* _ИЗВЛЕЧЁННЫЙ ТЕКСТ_:
Другой пример подобного несоответствия мы находим в практике использования скрипки в Польше XIX века. Подражая игре на традиционной “мазанке” (струнно-смычковый инструмент — предшественник скрипки) с привычными народу тембровыми и регистровыми особенностями, польские народные музыканты зачастую применяли так называемую “подвязанную скрипку”, когда исполнитель перевязывал шейку обычной скрипки почти в середине, отчего она приобретала резкий, визгливый звук, подобный звучанию мазанок, и иной диапазон (там же, стр. 48 — 77). Эта особенность применения скрипки в практике польских народных музыкантов говорит о том, что в культуре данного народа в тот период не было потребности в использовании богатых художественно-выразительных возможностей скрипки, что она для них была той же мазанкой. То есть развитие культуры данной общности не соответствовало уровню развития и возможностям привнесенного извне музыкального инструмента. Впрочем, это противоречие со временем, как правило, ликвидируется.

Несмотря на то, что этнографы на протяжении последних двух веков пытаются найти истоки происхождения того или иного музыкального орудия и тщательно прослеживают пути их перехода и трансформации из одной национальной культуры в другую, с точки зрения социологии музыки, для современного функционирования инструментария это не имеет принципиального значения. Инструмент может быть заимствован у другого народа в результате культурных и экономических контактов либо сконструирован в данной этнической общности неизвестным или известным автором или авторами. Эти обстоятельства могут стать фактом его “биографии”, но на исходном положении и в период начального развития в новых условиях практически не сказываются.

* _ИСХОДНЫЕ ДАННЫЕ_:
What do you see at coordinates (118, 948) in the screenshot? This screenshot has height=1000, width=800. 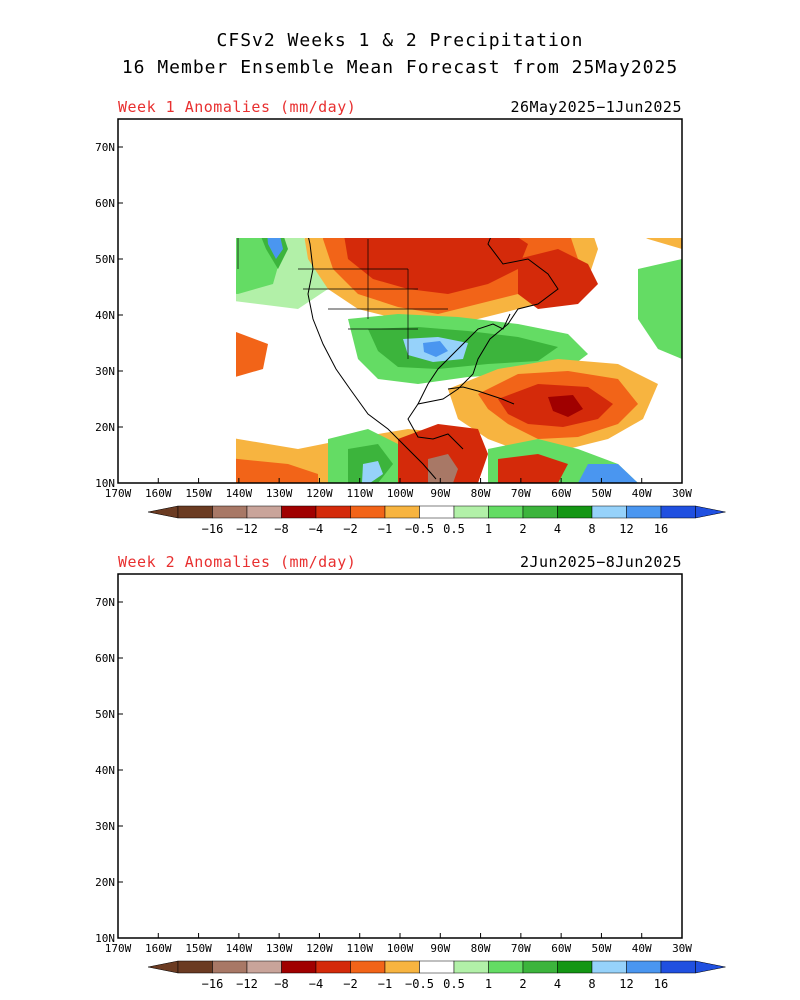 I see `week2-lon-label: 170W` at bounding box center [118, 948].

* _ЗАДАНИЕ_: Продолжите текст о музыкальных инструментах в народной культуре, начиная сразу после его последнего предложения.

* _ПИСЬМЕННЫЙ ОТВЕТ_:
Так, у гармоники Бушмана период адаптации в России, длившийся на протяжении нескольких поколений россиян, вплоть до конца XIX века, был тесно связан с представлением о ней как о “иноземной”, “немецкой пришелице”, что не помешало гармонике, точнее, ее разновидностям в XX веке приобрести устойчивый статус русского национального инструмента. В отличие от гармоники, итальянская мандолина, более века заполнявшая досуг российского общества, так и не приобрела статуса русского народного, сохранив свою национальную принадлежность. Причины этого явления мы попытаемся обосновать несколько позже, а сейчас еще раз подчеркнем, что для эволюции инструментария в период адаптации и становления социального статуса более важное значение имеет не происхождение инструмента, а то, на каком уровне собственного развития он появился в данной этнической среде и каков уровень развития культуры этого общества.

Как было показано выше, народные музыкальные инструменты по степени эволюционирования условно можно разделить на несколько подгрупп: усовершенствованные, патриархальные и реликтовые. Каждая из этих подгрупп имеет различные потенциальные возможности развития. Зависят они как от внутренней специфики самих инструментов, так и от социально-экономических условий конкретного общества. Перспектива эволюционирования в этих условиях складывается из двух показателей: необходимости развития и возможности ее реализации. Необходимость определяется художественными потребностями общества, возможность — уровнем развития его культуры, науки и техники производства.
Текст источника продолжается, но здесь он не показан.